Cooperative Fish and Wildlife Research Units Program: Washington
Education, Research and Technical Assistance for Managing Our Natural Resources


McInturff, Alex, Clare EB Cannon, Peter S Alagona, David N Pellow. "Meeting at the crossroads: An environmental justice framework for large carnivore reintroductions and recoveries." Elementa.

Abstract

As global environmental changes continue to accelerate, research and practice in the field of conservation biology may be essential to help forestall precipitous declines in the earth’s ability to sustain a diversity of life. However, many conservation programs have faced scrutiny for the social injustices they create, especially within the paradigm of demarcating protected lands.

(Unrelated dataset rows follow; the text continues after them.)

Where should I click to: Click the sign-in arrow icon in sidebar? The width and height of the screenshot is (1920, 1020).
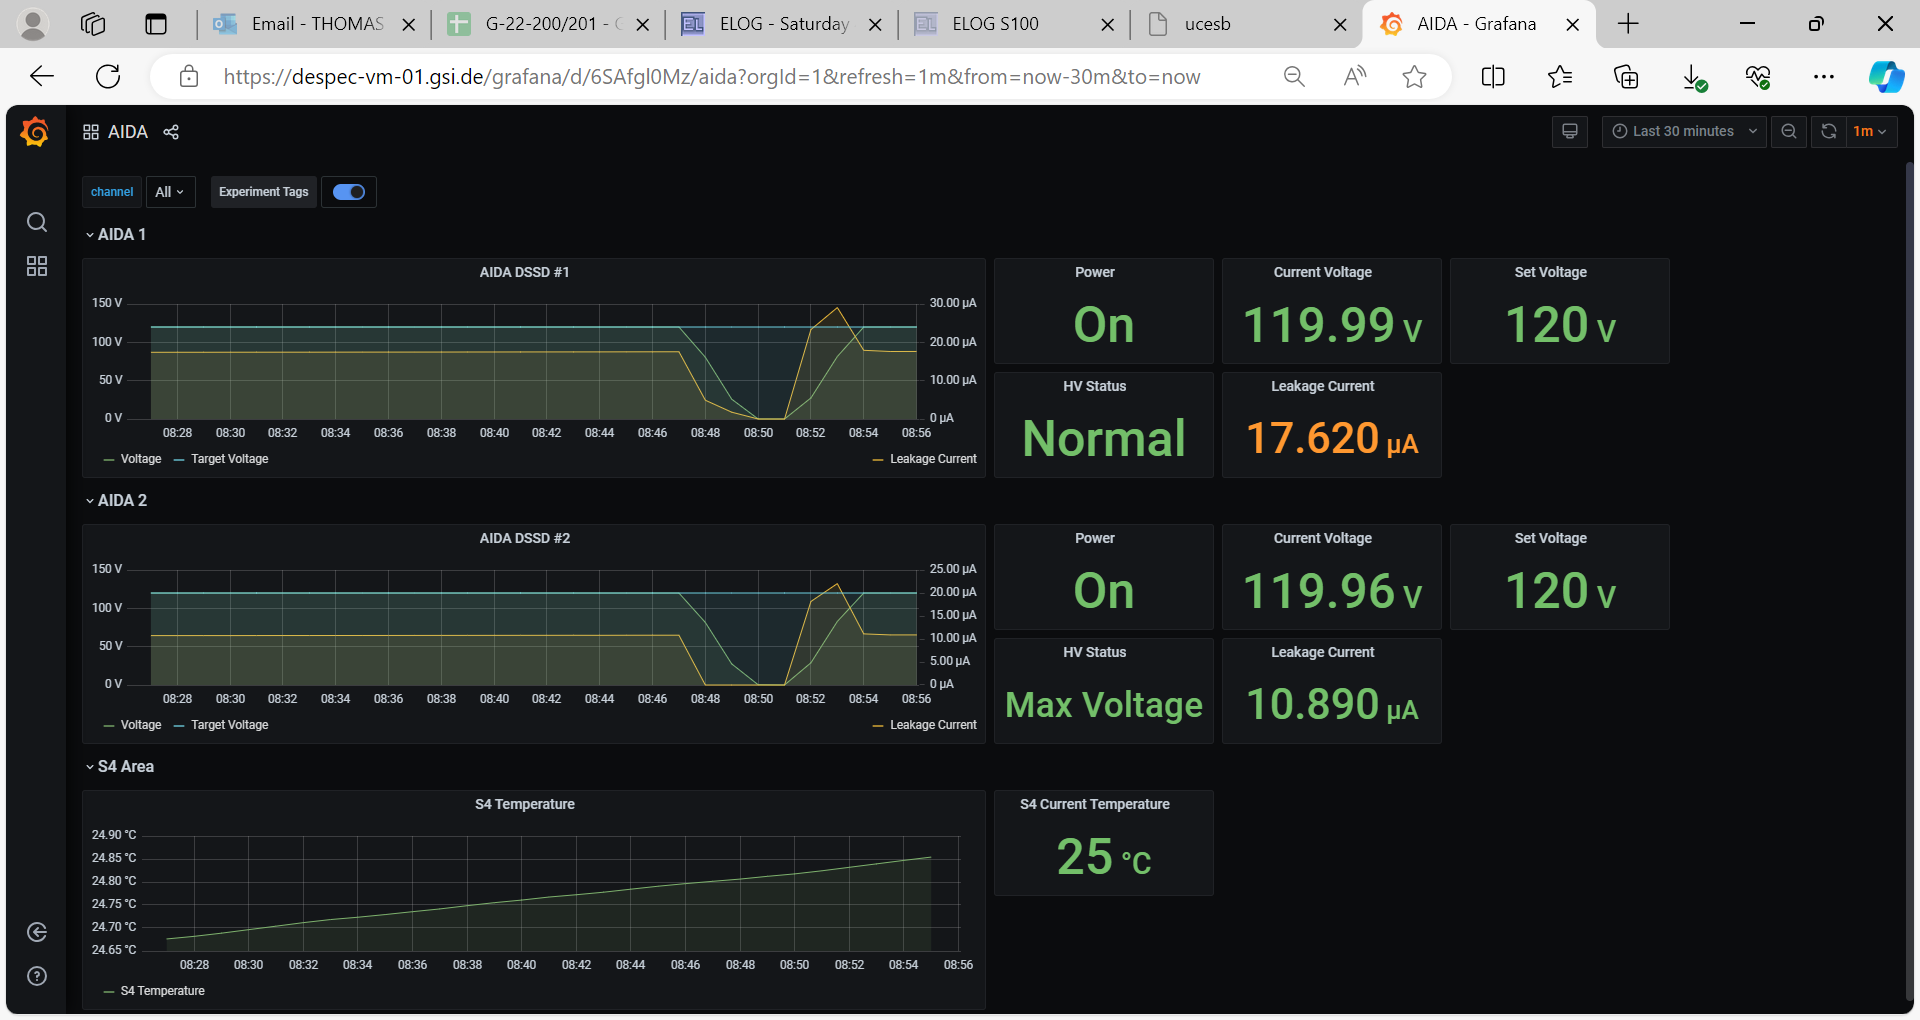[37, 932]
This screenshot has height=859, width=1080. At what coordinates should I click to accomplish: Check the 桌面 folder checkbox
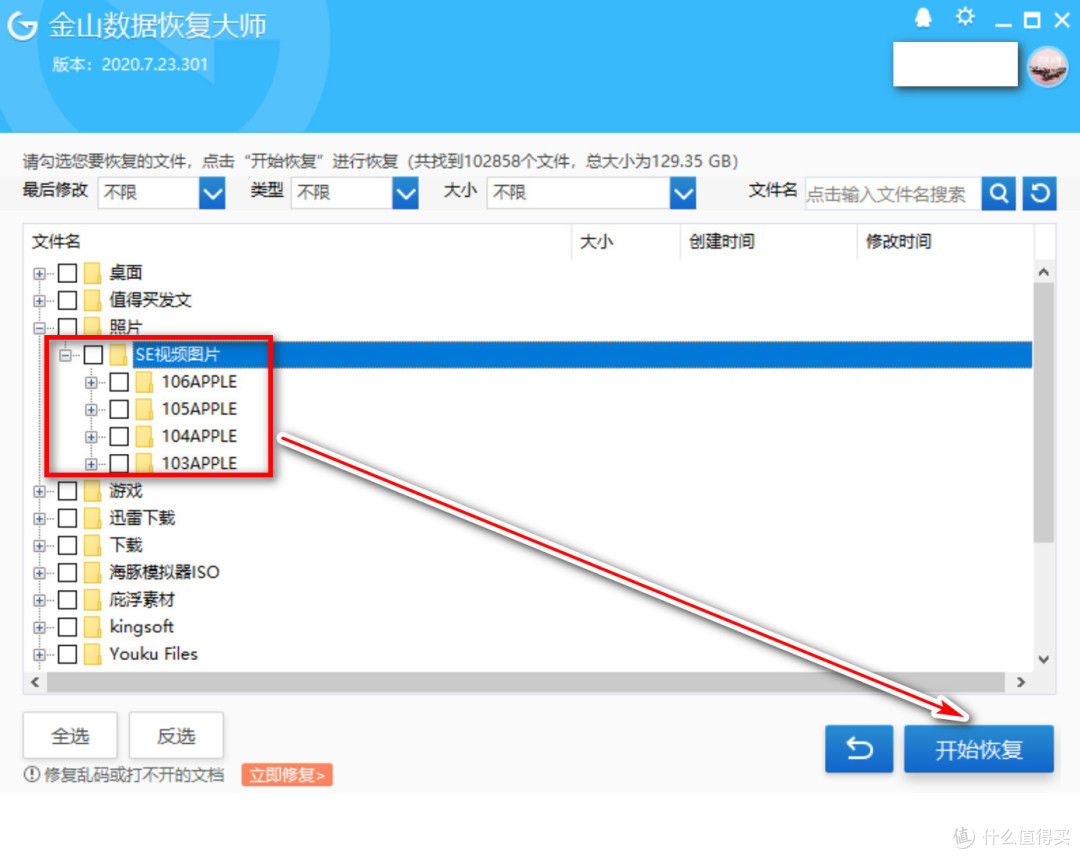pos(68,272)
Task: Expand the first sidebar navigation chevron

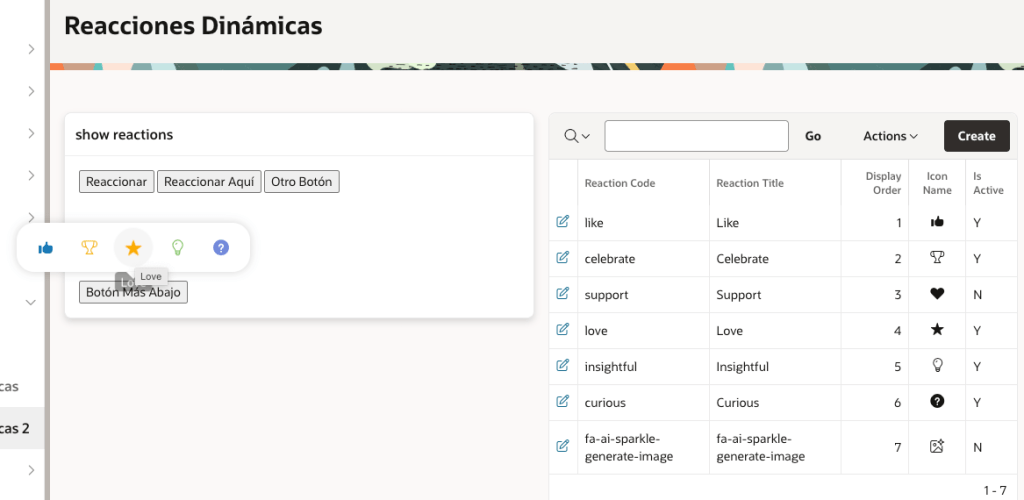Action: tap(31, 49)
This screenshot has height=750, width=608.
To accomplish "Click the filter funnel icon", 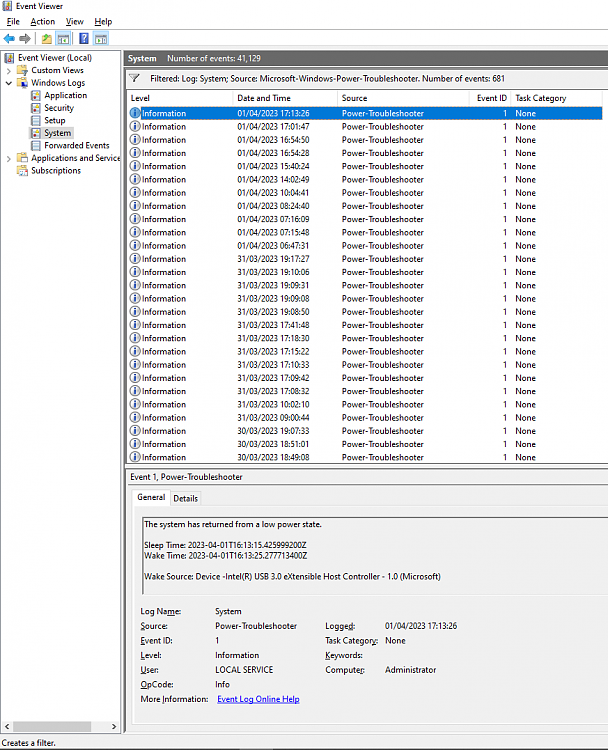I will [135, 77].
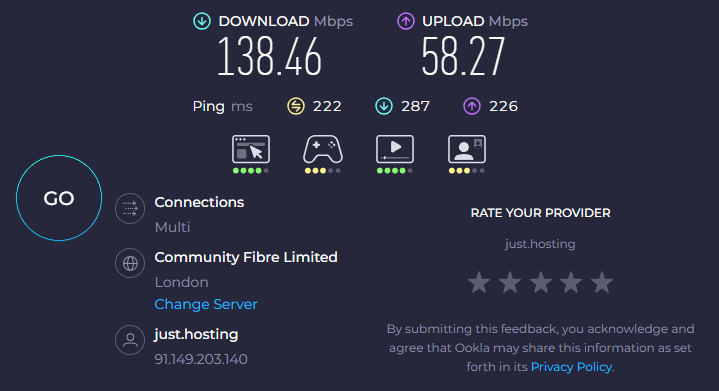The height and width of the screenshot is (391, 719).
Task: Click the download arrow icon beside DOWNLOAD
Action: 202,21
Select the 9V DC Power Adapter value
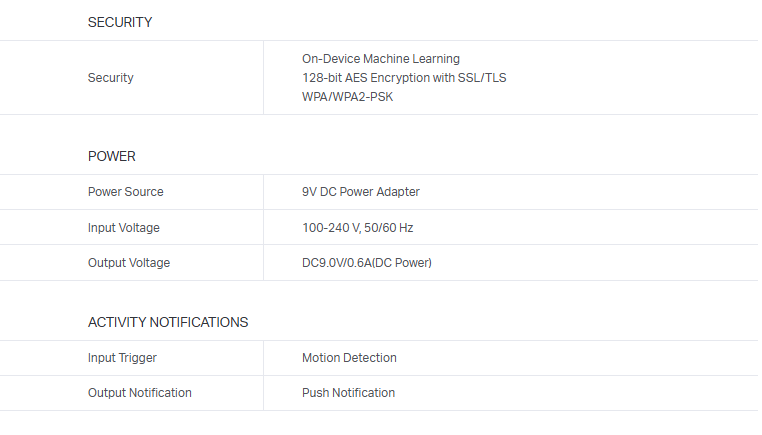 360,192
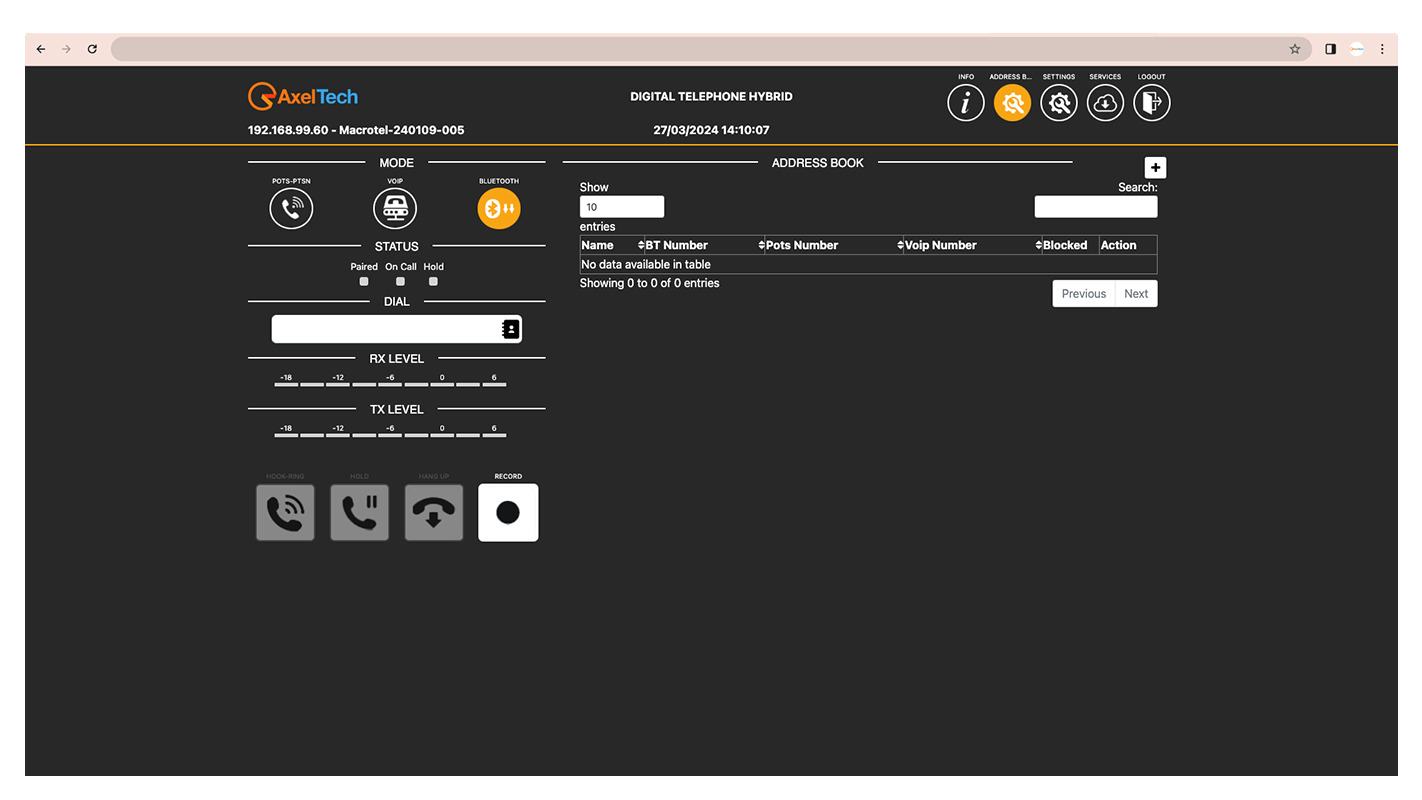The height and width of the screenshot is (800, 1422).
Task: Sort table by BT Number column
Action: coord(704,245)
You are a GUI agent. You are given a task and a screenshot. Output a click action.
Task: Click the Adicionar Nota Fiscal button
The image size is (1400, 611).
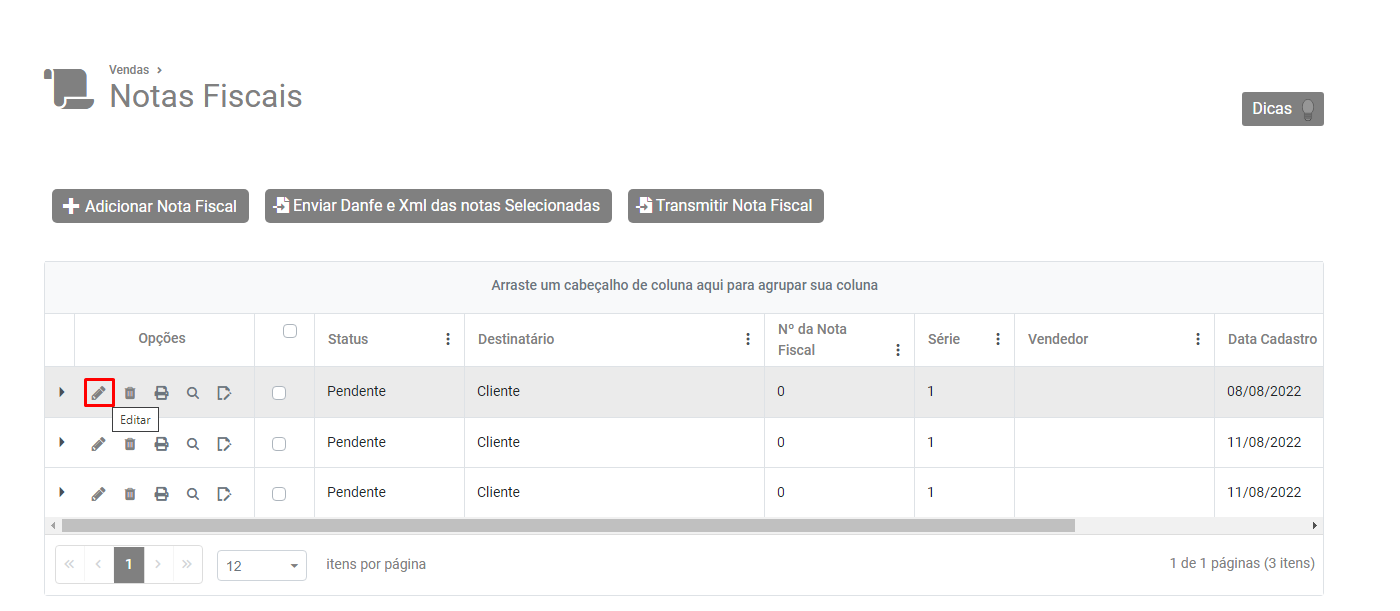(x=150, y=206)
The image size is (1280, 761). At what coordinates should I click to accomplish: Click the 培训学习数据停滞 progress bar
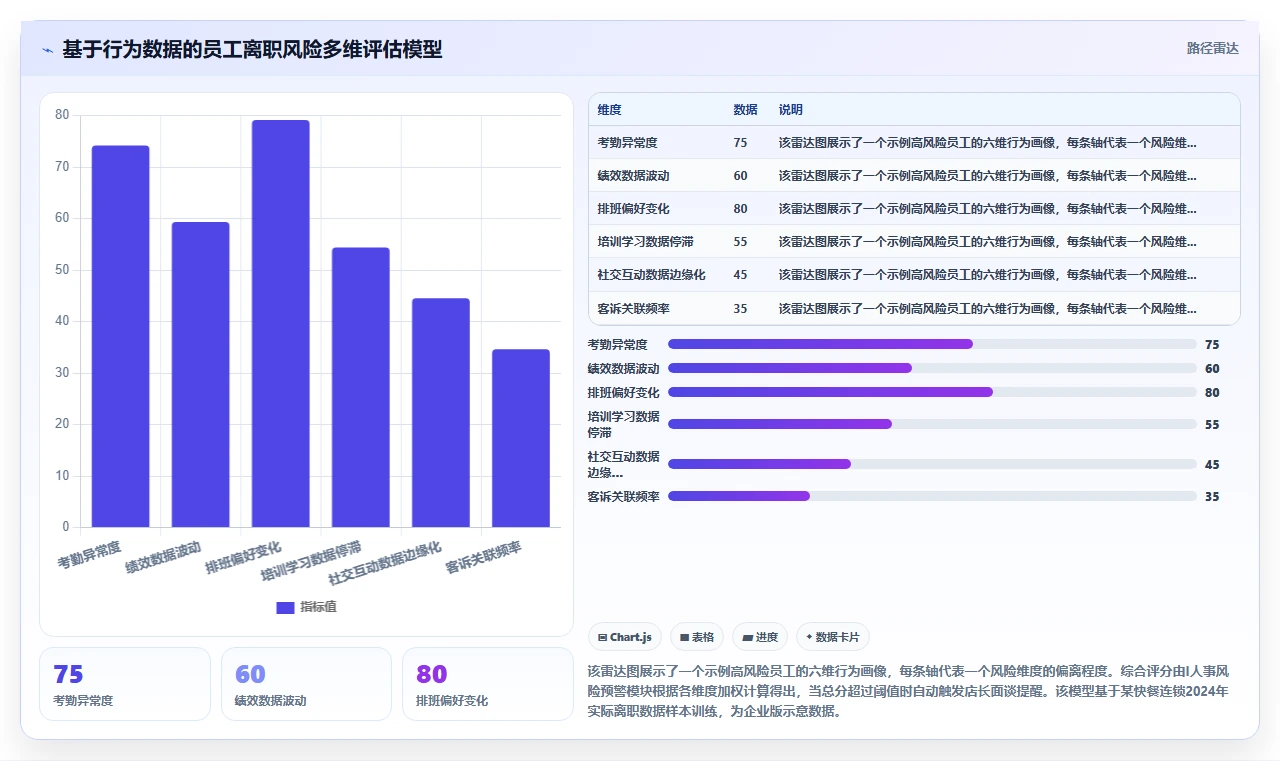pyautogui.click(x=932, y=424)
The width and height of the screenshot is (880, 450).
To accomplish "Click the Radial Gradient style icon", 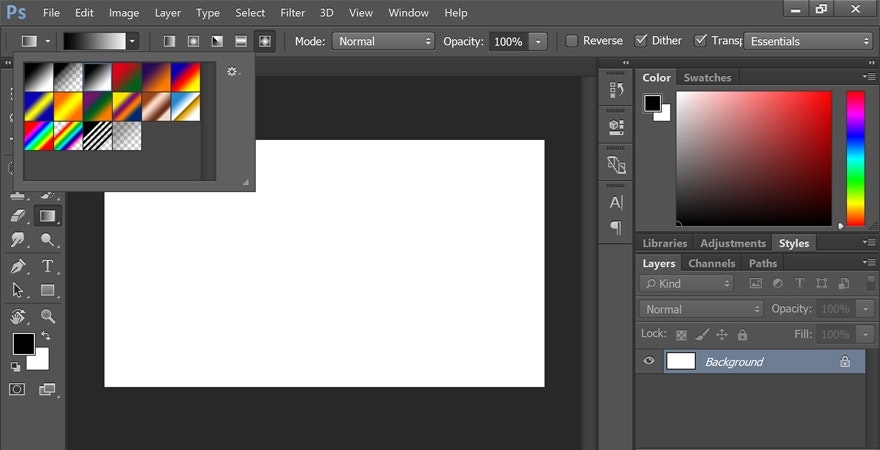I will click(x=192, y=41).
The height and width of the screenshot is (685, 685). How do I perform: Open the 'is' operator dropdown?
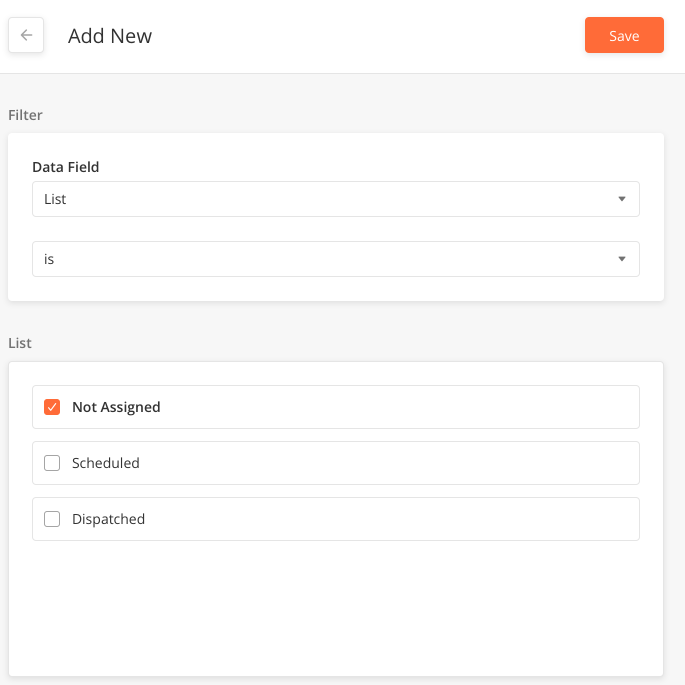pos(336,259)
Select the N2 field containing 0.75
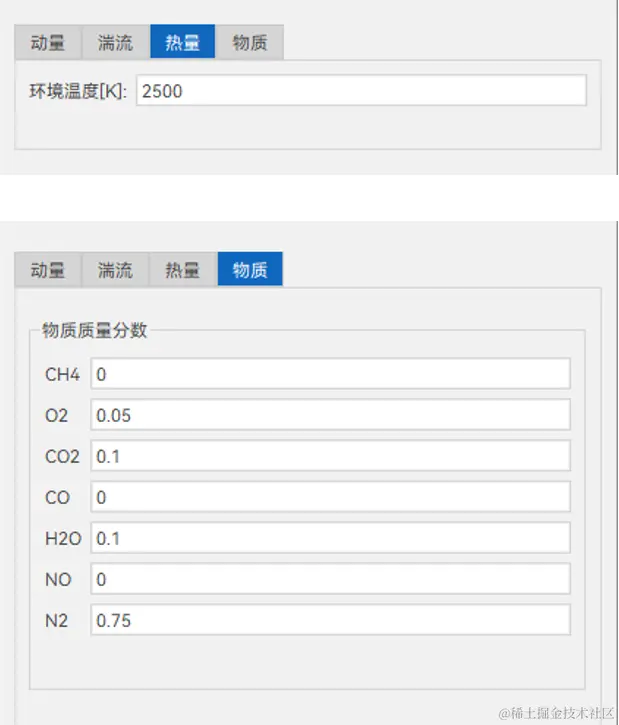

Currently, a new conservation paradigm emphasizing landscapes shared by people and wildlife is emerging, and with it, an opportunity to ensure that justice for both human and beyond-human groups is given consideration. Here, we examine a practice emblematic of this new conservation paradigm, the reintroduction and recovery of large carnivore species, and draw from theories and practices from environmental justice to detail the many forms of justice at stake in this practice. Our analysis shows that a pluralistic application of justice is required to ensure that new conservation practices do not produce and reproduce injustices for people. In addition, we show that the success of these emerging programs in meeting their conservation goals in fact depends on meaningfully addressing a range of justice concerns. By developing this framework, we also identify domains in which environmental justice scholarship can expand its scope. To this end, we introduce the novel concept of affective environmental justice, which describes the complex role of emotions as an environmental harm, as a disruptor of understanding other forms of justice, and as a link between logics of oppression. Our framework offers a comprehensive resource to work through in planning and implementing a large carnivore reintroduction and recovery, and we conclude by describing the challenges and opportunities for further aligning conservation and environmental justice in research and practice.